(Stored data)
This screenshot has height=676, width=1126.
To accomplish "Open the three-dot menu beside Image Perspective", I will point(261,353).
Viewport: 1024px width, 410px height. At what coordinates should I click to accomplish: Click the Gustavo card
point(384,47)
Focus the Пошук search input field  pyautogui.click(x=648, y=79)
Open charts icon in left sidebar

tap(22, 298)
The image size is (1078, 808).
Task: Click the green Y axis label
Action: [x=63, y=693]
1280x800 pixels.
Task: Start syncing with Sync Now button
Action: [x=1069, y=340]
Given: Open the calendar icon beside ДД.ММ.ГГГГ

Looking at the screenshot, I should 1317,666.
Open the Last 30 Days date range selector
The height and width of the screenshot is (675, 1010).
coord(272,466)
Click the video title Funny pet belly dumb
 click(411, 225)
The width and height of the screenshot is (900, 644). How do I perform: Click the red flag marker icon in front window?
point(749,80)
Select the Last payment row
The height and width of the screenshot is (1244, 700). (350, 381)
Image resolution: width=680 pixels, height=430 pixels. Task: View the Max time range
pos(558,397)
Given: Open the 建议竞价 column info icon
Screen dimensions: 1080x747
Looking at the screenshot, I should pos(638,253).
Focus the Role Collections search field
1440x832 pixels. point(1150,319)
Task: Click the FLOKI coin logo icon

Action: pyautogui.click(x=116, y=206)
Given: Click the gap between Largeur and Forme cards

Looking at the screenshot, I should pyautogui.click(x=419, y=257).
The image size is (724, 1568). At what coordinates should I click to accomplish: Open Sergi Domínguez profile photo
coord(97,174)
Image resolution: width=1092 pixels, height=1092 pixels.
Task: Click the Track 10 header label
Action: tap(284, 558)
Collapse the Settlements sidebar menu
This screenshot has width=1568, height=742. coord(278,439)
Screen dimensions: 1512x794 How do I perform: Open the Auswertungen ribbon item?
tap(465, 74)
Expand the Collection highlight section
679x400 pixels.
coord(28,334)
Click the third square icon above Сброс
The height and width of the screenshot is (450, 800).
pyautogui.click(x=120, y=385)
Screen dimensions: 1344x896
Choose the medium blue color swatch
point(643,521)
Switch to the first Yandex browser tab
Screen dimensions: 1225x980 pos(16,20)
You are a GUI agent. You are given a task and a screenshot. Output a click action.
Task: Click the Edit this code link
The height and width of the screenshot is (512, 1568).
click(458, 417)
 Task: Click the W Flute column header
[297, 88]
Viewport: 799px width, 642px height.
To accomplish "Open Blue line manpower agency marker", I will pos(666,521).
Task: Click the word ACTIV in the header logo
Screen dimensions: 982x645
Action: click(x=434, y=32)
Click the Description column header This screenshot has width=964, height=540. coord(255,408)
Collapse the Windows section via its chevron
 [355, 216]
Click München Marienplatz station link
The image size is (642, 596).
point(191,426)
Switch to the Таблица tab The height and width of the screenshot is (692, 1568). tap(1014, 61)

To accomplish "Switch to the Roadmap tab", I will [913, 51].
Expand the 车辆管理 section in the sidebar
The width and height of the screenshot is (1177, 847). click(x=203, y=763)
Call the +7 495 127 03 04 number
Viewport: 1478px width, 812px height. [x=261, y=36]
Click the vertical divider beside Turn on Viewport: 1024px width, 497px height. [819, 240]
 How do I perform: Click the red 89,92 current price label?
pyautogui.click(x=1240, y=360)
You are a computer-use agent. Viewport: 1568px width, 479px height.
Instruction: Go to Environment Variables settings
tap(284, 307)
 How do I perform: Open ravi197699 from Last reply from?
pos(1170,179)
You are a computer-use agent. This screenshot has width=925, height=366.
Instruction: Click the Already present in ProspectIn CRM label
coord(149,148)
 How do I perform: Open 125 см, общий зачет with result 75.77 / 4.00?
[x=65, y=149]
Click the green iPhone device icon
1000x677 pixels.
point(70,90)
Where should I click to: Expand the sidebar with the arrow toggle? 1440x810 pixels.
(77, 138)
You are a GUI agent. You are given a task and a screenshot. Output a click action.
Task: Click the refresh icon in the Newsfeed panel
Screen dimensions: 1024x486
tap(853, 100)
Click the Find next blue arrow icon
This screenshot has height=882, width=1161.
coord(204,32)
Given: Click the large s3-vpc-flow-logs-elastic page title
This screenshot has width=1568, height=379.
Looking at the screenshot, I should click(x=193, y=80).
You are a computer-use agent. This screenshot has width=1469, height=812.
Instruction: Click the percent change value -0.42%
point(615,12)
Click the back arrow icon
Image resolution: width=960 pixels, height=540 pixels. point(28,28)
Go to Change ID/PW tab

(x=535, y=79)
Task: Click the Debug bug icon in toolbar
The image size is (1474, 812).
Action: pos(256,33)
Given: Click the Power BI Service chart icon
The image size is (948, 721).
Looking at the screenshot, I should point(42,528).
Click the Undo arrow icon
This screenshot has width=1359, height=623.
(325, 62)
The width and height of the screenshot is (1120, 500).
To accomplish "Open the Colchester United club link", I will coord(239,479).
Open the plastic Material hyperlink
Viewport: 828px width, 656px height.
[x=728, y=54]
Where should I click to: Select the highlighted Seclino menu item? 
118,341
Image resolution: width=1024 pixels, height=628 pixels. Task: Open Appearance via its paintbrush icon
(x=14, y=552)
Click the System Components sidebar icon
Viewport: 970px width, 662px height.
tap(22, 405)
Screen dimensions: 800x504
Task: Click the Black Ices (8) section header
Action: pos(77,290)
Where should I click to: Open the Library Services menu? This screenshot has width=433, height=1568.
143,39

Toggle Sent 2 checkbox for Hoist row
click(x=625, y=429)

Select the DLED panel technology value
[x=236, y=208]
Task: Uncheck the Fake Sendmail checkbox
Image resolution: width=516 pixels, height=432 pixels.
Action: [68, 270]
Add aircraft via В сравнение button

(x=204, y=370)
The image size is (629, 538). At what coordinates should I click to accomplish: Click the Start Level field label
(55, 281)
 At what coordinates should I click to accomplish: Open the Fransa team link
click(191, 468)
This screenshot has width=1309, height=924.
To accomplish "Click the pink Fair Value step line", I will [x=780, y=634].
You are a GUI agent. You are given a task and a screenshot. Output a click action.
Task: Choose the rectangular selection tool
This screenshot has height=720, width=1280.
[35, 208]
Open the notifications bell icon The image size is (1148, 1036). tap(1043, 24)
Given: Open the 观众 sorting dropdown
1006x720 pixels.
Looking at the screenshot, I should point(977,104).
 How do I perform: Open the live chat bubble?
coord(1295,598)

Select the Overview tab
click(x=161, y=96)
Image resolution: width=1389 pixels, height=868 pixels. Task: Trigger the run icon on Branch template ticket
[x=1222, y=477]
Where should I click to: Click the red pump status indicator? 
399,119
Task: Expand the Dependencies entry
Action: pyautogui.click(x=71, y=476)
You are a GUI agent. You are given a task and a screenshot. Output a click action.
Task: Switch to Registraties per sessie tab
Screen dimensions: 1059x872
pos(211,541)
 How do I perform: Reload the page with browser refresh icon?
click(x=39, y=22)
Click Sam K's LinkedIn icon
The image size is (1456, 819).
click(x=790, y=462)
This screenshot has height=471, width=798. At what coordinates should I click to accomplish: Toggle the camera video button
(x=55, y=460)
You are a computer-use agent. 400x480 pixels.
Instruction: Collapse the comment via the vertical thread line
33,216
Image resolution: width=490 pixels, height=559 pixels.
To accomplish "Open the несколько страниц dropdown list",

_Task instructions_
Please retype the data, matching it exactly.

_Solved problem_
This screenshot has height=676, width=1126.
To accomplish "Open the three-dot menu beside Image Perspective", I will point(261,353).
Viewport: 1024px width, 410px height. At what coordinates should I click to accomplish: Click the Gustavo card
point(384,47)
Focus the Пошук search input field  pyautogui.click(x=648, y=79)
Open charts icon in left sidebar

tap(22, 298)
The image size is (1078, 808).
Task: Click the green Y axis label
Action: [x=63, y=693]
1280x800 pixels.
Task: Start syncing with Sync Now button
Action: [x=1069, y=340]
Given: Open the calendar icon beside ДД.ММ.ГГГГ

Looking at the screenshot, I should 1317,666.
Open the Last 30 Days date range selector
The height and width of the screenshot is (675, 1010).
coord(272,466)
Click the video title Funny pet belly dumb
 click(411, 225)
The width and height of the screenshot is (900, 644). How do I perform: Click the red flag marker icon in front window?
point(749,80)
Select the Last payment row
The height and width of the screenshot is (1244, 700). (350, 381)
Image resolution: width=680 pixels, height=430 pixels. Task: View the Max time range
pos(558,397)
Given: Open the 建议竞价 column info icon
Screen dimensions: 1080x747
Looking at the screenshot, I should pos(638,253).
Focus the Role Collections search field
1440x832 pixels. point(1150,319)
Task: Click the FLOKI coin logo icon

Action: pyautogui.click(x=116, y=206)
Given: Click the gap between Largeur and Forme cards

Looking at the screenshot, I should pyautogui.click(x=419, y=257).
The image size is (724, 1568). At what coordinates should I click to accomplish: Open Sergi Domínguez profile photo
coord(97,174)
Image resolution: width=1092 pixels, height=1092 pixels.
Task: Click the Track 10 header label
Action: tap(284, 558)
Collapse the Settlements sidebar menu
This screenshot has width=1568, height=742. coord(278,439)
Screen dimensions: 1512x794 How do I perform: Open the Auswertungen ribbon item?
tap(465, 74)
Expand the Collection highlight section
679x400 pixels.
coord(28,334)
Click the third square icon above Сброс
The height and width of the screenshot is (450, 800).
pyautogui.click(x=120, y=385)
Screen dimensions: 1344x896
Choose the medium blue color swatch
point(643,521)
Switch to the first Yandex browser tab
Screen dimensions: 1225x980 pos(16,20)
You are a GUI agent. You are given a task and a screenshot. Output a click action.
Task: Click the Edit this code link
The height and width of the screenshot is (512, 1568).
click(458, 417)
 Task: Click the W Flute column header
[297, 88]
Viewport: 799px width, 642px height.
To accomplish "Open Blue line manpower agency marker", I will pos(666,521).
Task: Click the word ACTIV in the header logo
Screen dimensions: 982x645
Action: click(x=434, y=32)
Click the Description column header This screenshot has width=964, height=540. coord(255,408)
Collapse the Windows section via its chevron
 [355, 216]
Click München Marienplatz station link
The image size is (642, 596).
point(191,426)
Switch to the Таблица tab The height and width of the screenshot is (692, 1568). tap(1014, 61)

To accomplish "Switch to the Roadmap tab", I will [913, 51].
Expand the 车辆管理 section in the sidebar
The width and height of the screenshot is (1177, 847). click(x=203, y=763)
Call the +7 495 127 03 04 number
Viewport: 1478px width, 812px height. [x=261, y=36]
Click the vertical divider beside Turn on Viewport: 1024px width, 497px height. [819, 240]
 How do I perform: Click the red 89,92 current price label?
pyautogui.click(x=1240, y=360)
You are a computer-use agent. Viewport: 1568px width, 479px height.
Instruction: Go to Environment Variables settings
tap(284, 307)
 How do I perform: Open ravi197699 from Last reply from?
pos(1170,179)
You are a computer-use agent. This screenshot has width=925, height=366.
Instruction: Click the Already present in ProspectIn CRM label
coord(149,148)
 How do I perform: Open 125 см, общий зачет with result 75.77 / 4.00?
[x=65, y=149]
Click the green iPhone device icon
1000x677 pixels.
point(70,90)
Where should I click to: Expand the sidebar with the arrow toggle? 1440x810 pixels.
(77, 138)
You are a GUI agent. You are given a task and a screenshot. Output a click action.
Task: Click the refresh icon in the Newsfeed panel
Screen dimensions: 1024x486
tap(853, 100)
Click the Find next blue arrow icon
This screenshot has height=882, width=1161.
coord(204,32)
Given: Click the large s3-vpc-flow-logs-elastic page title
This screenshot has width=1568, height=379.
Looking at the screenshot, I should click(x=193, y=80).
You are a computer-use agent. This screenshot has width=1469, height=812.
Instruction: Click the percent change value -0.42%
point(615,12)
Click the back arrow icon
Image resolution: width=960 pixels, height=540 pixels. point(28,28)
Go to Change ID/PW tab

(x=535, y=79)
Task: Click the Debug bug icon in toolbar
The image size is (1474, 812).
Action: pos(256,33)
Given: Click the Power BI Service chart icon
The image size is (948, 721).
Looking at the screenshot, I should point(42,528).
Click the Undo arrow icon
This screenshot has width=1359, height=623.
(325, 62)
The width and height of the screenshot is (1120, 500).
To accomplish "Open the Colchester United club link", I will coord(239,479).
Open the plastic Material hyperlink
Viewport: 828px width, 656px height.
[x=728, y=54]
Where should I click to: Select the highlighted Seclino menu item? 
118,341
Image resolution: width=1024 pixels, height=628 pixels. Task: Open Appearance via its paintbrush icon
(x=14, y=552)
Click the System Components sidebar icon
Viewport: 970px width, 662px height.
tap(22, 405)
Screen dimensions: 800x504
Task: Click the Black Ices (8) section header
Action: pos(77,290)
Where should I click to: Open the Library Services menu? This screenshot has width=433, height=1568.
143,39

Toggle Sent 2 checkbox for Hoist row
click(x=625, y=429)

Select the DLED panel technology value
[x=236, y=208]
Task: Uncheck the Fake Sendmail checkbox
Image resolution: width=516 pixels, height=432 pixels.
Action: [68, 270]
Add aircraft via В сравнение button

(x=204, y=370)
The image size is (629, 538). At what coordinates should I click to accomplish: Click the Start Level field label
(55, 281)
 At what coordinates should I click to accomplish: Open the Fransa team link
click(191, 468)
This screenshot has width=1309, height=924.
To accomplish "Click the pink Fair Value step line", I will [x=780, y=634].
You are a GUI agent. You are given a task and a screenshot. Output a click action.
Task: Choose the rectangular selection tool
This screenshot has height=720, width=1280.
[35, 208]
Open the notifications bell icon The image size is (1148, 1036). tap(1043, 24)
Given: Open the 观众 sorting dropdown
1006x720 pixels.
Looking at the screenshot, I should point(977,104).
 How do I perform: Open the live chat bubble?
coord(1295,598)

Select the Overview tab
click(x=161, y=96)
Image resolution: width=1389 pixels, height=868 pixels. Task: Trigger the run icon on Branch template ticket
[x=1222, y=477]
Where should I click to: Click the red pump status indicator? 
399,119
Task: Expand the Dependencies entry
Action: pyautogui.click(x=71, y=476)
You are a GUI agent. You are given a task and a screenshot. Output a click action.
Task: Switch to Registraties per sessie tab
Screen dimensions: 1059x872
pos(211,541)
 How do I perform: Reload the page with browser refresh icon?
click(x=39, y=22)
Click Sam K's LinkedIn icon
The image size is (1456, 819).
click(x=790, y=462)
This screenshot has height=471, width=798. At what coordinates should I click to accomplish: Toggle the camera video button
(x=55, y=460)
You are a computer-use agent. 400x480 pixels.
Instruction: Collapse the comment via the vertical thread line
33,216
Image resolution: width=490 pixels, height=559 pixels.
To accomplish "Open the несколько страниц dropdown list",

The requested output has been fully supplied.